Goles son amores, dicen. Por eso, de cara al Torneo Clausura 2012 los equipos denominados grandes rompieron el chanchito y gastaron cuanto peso hiciera falta para conseguir un nueve de oro y asegurar la alegría en el arco de enfrente.

Boca repatrió a Santiago Silva, un goleador que supo quedar en la cima de la tabla de los máximos artilleros en Banfield (2009) y Vélez (2010). Pese a que sólo podría jugar la Copa Libertadores, debido a un conflicto con una ley de la FIFA, el Tanque revolucionó el mundo Xeneize y ya promete gritos por doquier.

River, pese a que milita en la B Nacional, ya se relame pensando en el regreso a la categoría de honor.
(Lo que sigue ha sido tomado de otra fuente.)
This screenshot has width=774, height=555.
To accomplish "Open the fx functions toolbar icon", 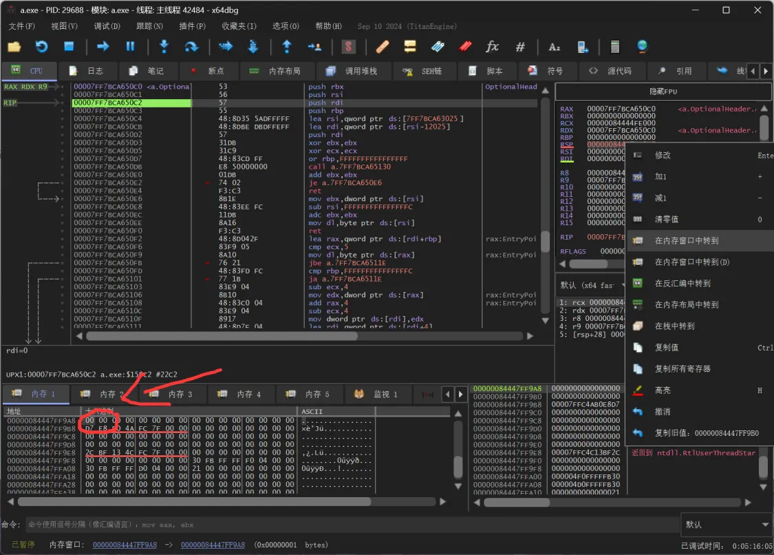I will (x=492, y=47).
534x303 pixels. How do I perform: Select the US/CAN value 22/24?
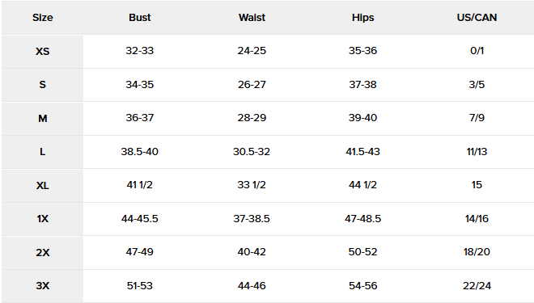tap(477, 286)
Por eso, trajo a un delantero de basta trayectoria por el mundo: el franco-argentino, David Trezeguet. El campeón del mundo con Francia en 1998, llegó, hizo delirar a los hinchas, y puso primera ante Racing, donde con un grito suyo el Millonario se llevó el juego y el trofeo de Mar del Plata. El Rey David ya comienza a dar sus frutos.
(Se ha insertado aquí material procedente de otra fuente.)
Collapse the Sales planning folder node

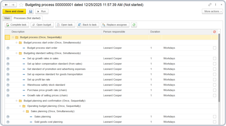(24, 111)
San Lorenzo que debe emular al pesado fantasma del descenso, que viene de cobrarse la vida del elenco de Núñez, trajo a un goleador con promesas de festejos: el uruguayo Carlos Bueno, que ayer se despachó con dos goles ante San Martín de San Juan, y promete gritar seguido.

Independiente abrochó a Ernesto Farías. El Rojo tiene hambre de goles y busca saciar su sed con festejos asegurados, por eso el Tecla será clave en el armado del elenco de Avellaneda.

Racing consiguió la continuidad de su goleador Teófilo Gutiérrez, luego de muchas idas y vueltas, y ahora le buscan un compañero para que pelée el puesto de acompañante del delantero colombiano, con Gabriel Hauche.

Una de las revelaciones del último Torneo Apertura, Atlético de Rafaela también repatrió a un ex goleador. Se trata de César Carignano, un delantero que ya dejó su marca en la Crema. Vélez copió la historia y tendrá la facilidad de romper redes de Mauro Óbolo, un hijo pródigo de la casa de Liniers.

Los Grandes abrieron la billetera para asegurar sus goles y celebrar con sus nuevos refuerzos: los nueve de oro que tanto necesitan.